Each record below needs to be copied out exactly as it stands.

Collected data:
▼
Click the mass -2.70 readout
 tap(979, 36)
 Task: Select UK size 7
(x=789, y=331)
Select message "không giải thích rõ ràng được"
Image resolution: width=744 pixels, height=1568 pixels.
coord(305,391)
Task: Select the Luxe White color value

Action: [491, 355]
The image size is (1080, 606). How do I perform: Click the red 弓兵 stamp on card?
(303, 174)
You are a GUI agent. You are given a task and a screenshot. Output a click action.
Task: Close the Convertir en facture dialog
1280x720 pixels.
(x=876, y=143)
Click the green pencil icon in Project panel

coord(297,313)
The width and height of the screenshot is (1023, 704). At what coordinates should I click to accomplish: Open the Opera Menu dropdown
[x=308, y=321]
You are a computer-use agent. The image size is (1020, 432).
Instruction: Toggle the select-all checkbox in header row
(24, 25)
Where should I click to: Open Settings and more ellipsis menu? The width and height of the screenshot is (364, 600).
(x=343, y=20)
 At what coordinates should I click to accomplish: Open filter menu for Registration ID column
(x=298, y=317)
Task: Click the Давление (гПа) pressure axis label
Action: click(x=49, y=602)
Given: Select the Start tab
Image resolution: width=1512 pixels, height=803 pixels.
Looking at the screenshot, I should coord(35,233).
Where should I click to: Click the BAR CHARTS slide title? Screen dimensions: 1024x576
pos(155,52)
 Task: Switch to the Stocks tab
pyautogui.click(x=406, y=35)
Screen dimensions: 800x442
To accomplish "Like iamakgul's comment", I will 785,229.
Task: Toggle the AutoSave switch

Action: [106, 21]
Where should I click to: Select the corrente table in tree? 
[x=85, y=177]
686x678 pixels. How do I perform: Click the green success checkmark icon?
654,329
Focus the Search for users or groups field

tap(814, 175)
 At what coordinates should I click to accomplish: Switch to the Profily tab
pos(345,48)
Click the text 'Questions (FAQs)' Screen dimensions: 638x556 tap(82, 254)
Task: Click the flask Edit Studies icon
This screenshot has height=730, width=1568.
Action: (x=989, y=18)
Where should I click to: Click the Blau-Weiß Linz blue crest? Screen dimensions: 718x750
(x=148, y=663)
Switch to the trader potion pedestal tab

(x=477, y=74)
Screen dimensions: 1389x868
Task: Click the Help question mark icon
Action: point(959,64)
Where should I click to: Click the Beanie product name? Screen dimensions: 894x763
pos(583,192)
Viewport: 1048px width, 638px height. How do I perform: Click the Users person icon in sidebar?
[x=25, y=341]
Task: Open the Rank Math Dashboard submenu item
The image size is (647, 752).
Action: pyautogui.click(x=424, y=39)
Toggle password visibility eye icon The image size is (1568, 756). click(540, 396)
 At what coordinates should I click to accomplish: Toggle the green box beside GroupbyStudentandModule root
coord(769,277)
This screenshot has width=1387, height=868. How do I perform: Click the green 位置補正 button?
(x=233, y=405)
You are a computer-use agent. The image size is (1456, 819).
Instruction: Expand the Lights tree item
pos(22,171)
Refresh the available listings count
▲
_Final answer_
Click the mass -2.70 readout
 tap(979, 36)
 Task: Select UK size 7
(x=789, y=331)
Select message "không giải thích rõ ràng được"
Image resolution: width=744 pixels, height=1568 pixels.
coord(305,391)
Task: Select the Luxe White color value

Action: [491, 355]
The image size is (1080, 606). How do I perform: Click the red 弓兵 stamp on card?
(303, 174)
You are a GUI agent. You are given a task and a screenshot. Output a click action.
Task: Close the Convertir en facture dialog
1280x720 pixels.
(x=876, y=143)
Click the green pencil icon in Project panel

coord(297,313)
The width and height of the screenshot is (1023, 704). At what coordinates should I click to accomplish: Open the Opera Menu dropdown
[x=308, y=321]
You are a computer-use agent. The image size is (1020, 432).
Instruction: Toggle the select-all checkbox in header row
(24, 25)
Where should I click to: Open Settings and more ellipsis menu? The width and height of the screenshot is (364, 600).
(x=343, y=20)
 At what coordinates should I click to accomplish: Open filter menu for Registration ID column
(x=298, y=317)
Task: Click the Давление (гПа) pressure axis label
Action: click(x=49, y=602)
Given: Select the Start tab
Image resolution: width=1512 pixels, height=803 pixels.
Looking at the screenshot, I should coord(35,233).
Where should I click to: Click the BAR CHARTS slide title? Screen dimensions: 1024x576
pos(155,52)
 Task: Switch to the Stocks tab
pyautogui.click(x=406, y=35)
Screen dimensions: 800x442
To accomplish "Like iamakgul's comment", I will 785,229.
Task: Toggle the AutoSave switch

Action: [106, 21]
Where should I click to: Select the corrente table in tree? 
[x=85, y=177]
686x678 pixels. How do I perform: Click the green success checkmark icon?
654,329
Focus the Search for users or groups field

tap(814, 175)
 At what coordinates should I click to accomplish: Switch to the Profily tab
pos(345,48)
Click the text 'Questions (FAQs)' Screen dimensions: 638x556 tap(82, 254)
Task: Click the flask Edit Studies icon
This screenshot has height=730, width=1568.
Action: (x=989, y=18)
Where should I click to: Click the Blau-Weiß Linz blue crest? Screen dimensions: 718x750
(x=148, y=663)
Switch to the trader potion pedestal tab

(x=477, y=74)
Screen dimensions: 1389x868
Task: Click the Help question mark icon
Action: point(959,64)
Where should I click to: Click the Beanie product name? Screen dimensions: 894x763
pos(583,192)
Viewport: 1048px width, 638px height. How do I perform: Click the Users person icon in sidebar?
[x=25, y=341]
Task: Open the Rank Math Dashboard submenu item
The image size is (647, 752).
Action: pyautogui.click(x=424, y=39)
Toggle password visibility eye icon The image size is (1568, 756). click(540, 396)
 At what coordinates should I click to accomplish: Toggle the green box beside GroupbyStudentandModule root
coord(769,277)
This screenshot has width=1387, height=868. How do I perform: Click the green 位置補正 button?
(x=233, y=405)
You are a computer-use agent. The image size is (1456, 819).
Instruction: Expand the Lights tree item
pos(22,171)
Refresh the available listings count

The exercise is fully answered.